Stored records
____________

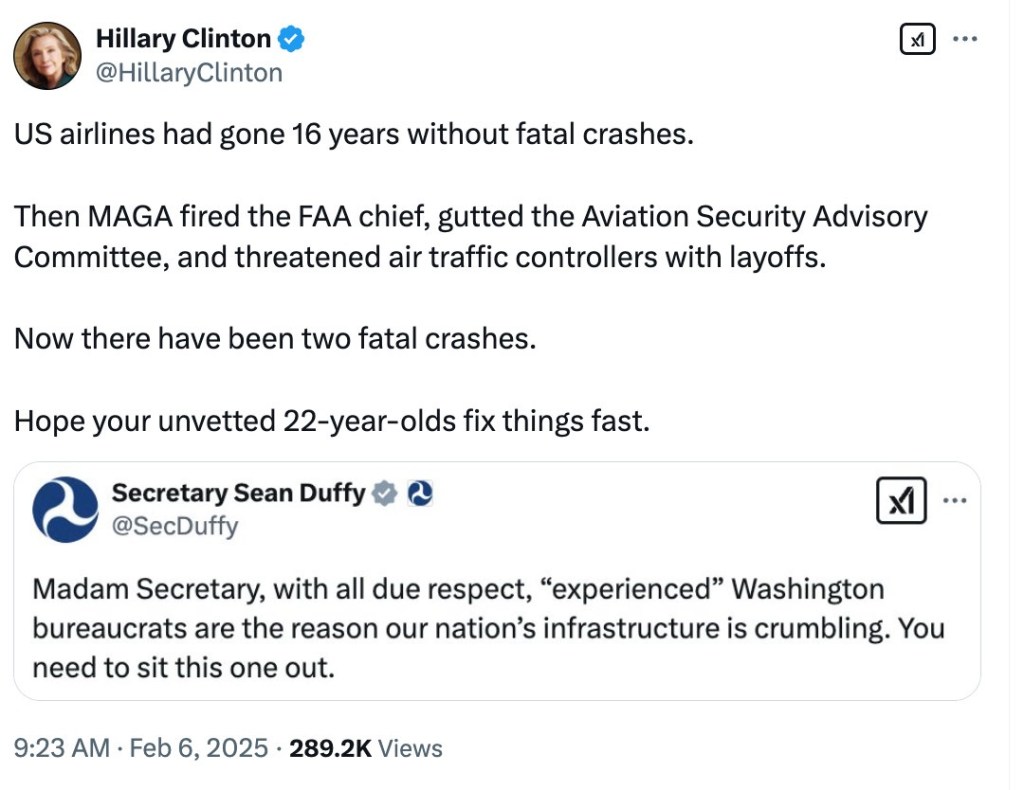Click the DOT affiliation badge after Duffy's name
1024x790 pixels.
421,493
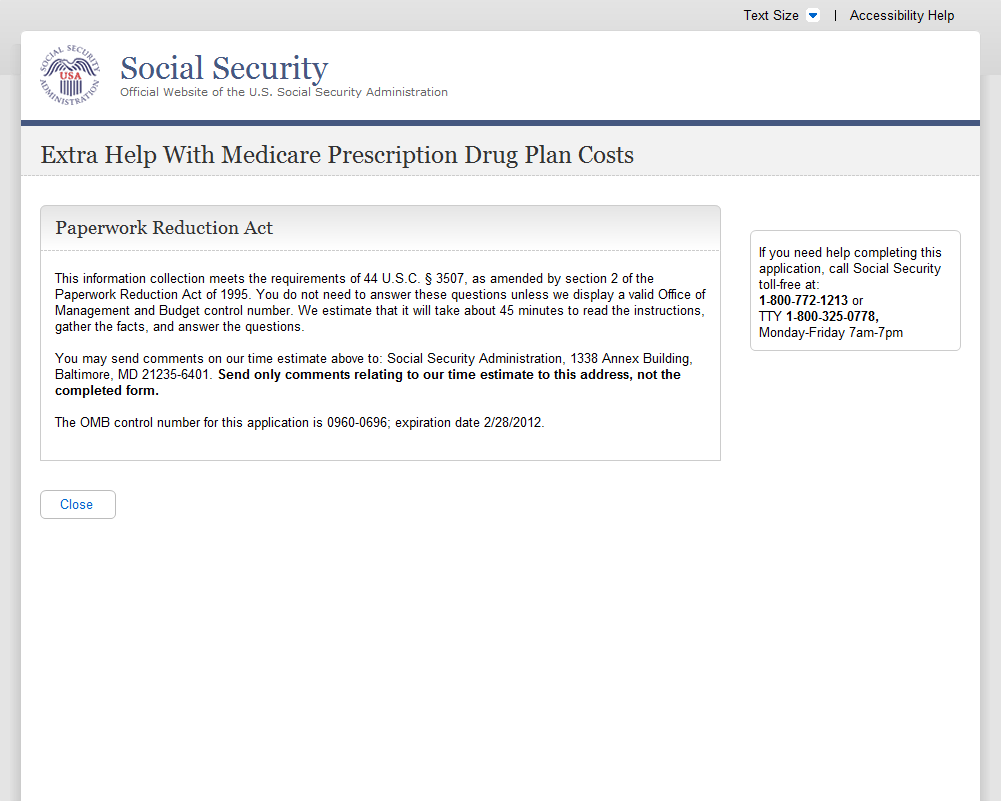Select the Paperwork Reduction Act panel header

pos(164,228)
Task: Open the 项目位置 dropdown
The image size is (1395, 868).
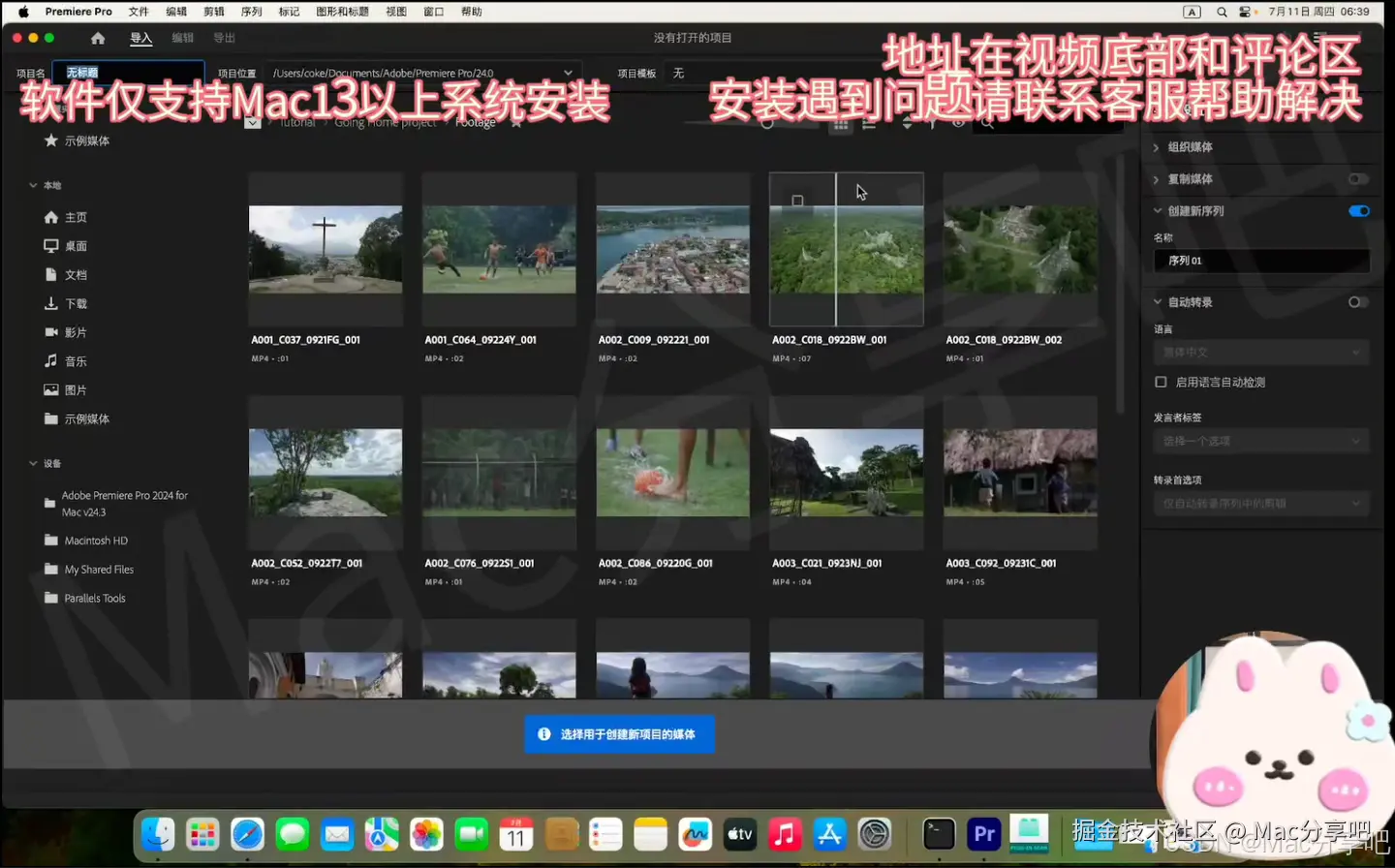Action: (568, 72)
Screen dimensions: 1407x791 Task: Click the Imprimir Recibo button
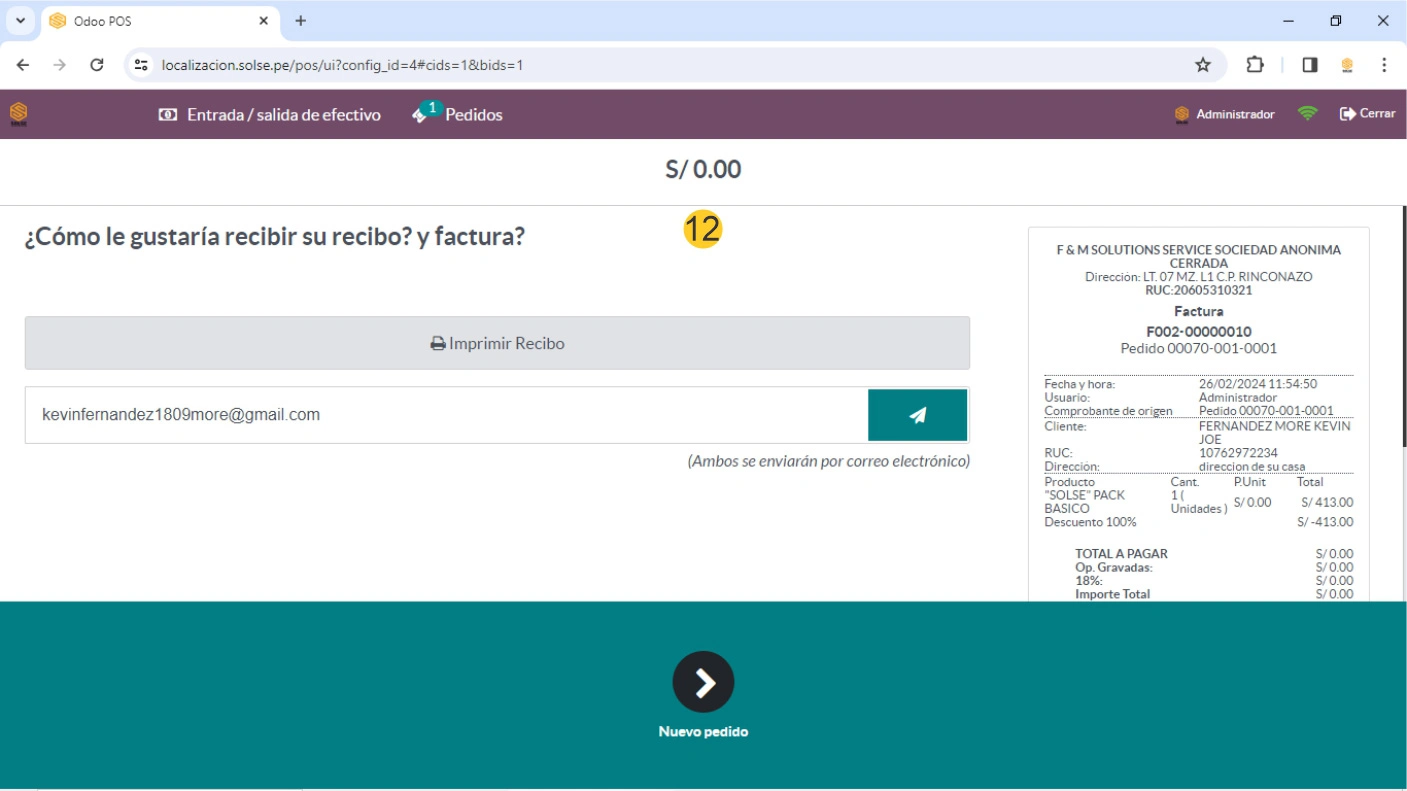tap(497, 343)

____________

• **Work task**
Nothing but the lines from the one containing "Screen dimensions: 1407x791" through the end of the entries should be written out, exactly and without pictures.

• **Problem solution**
Screen dimensions: 1407x791 Task: Click the Imprimir Recibo button
tap(497, 343)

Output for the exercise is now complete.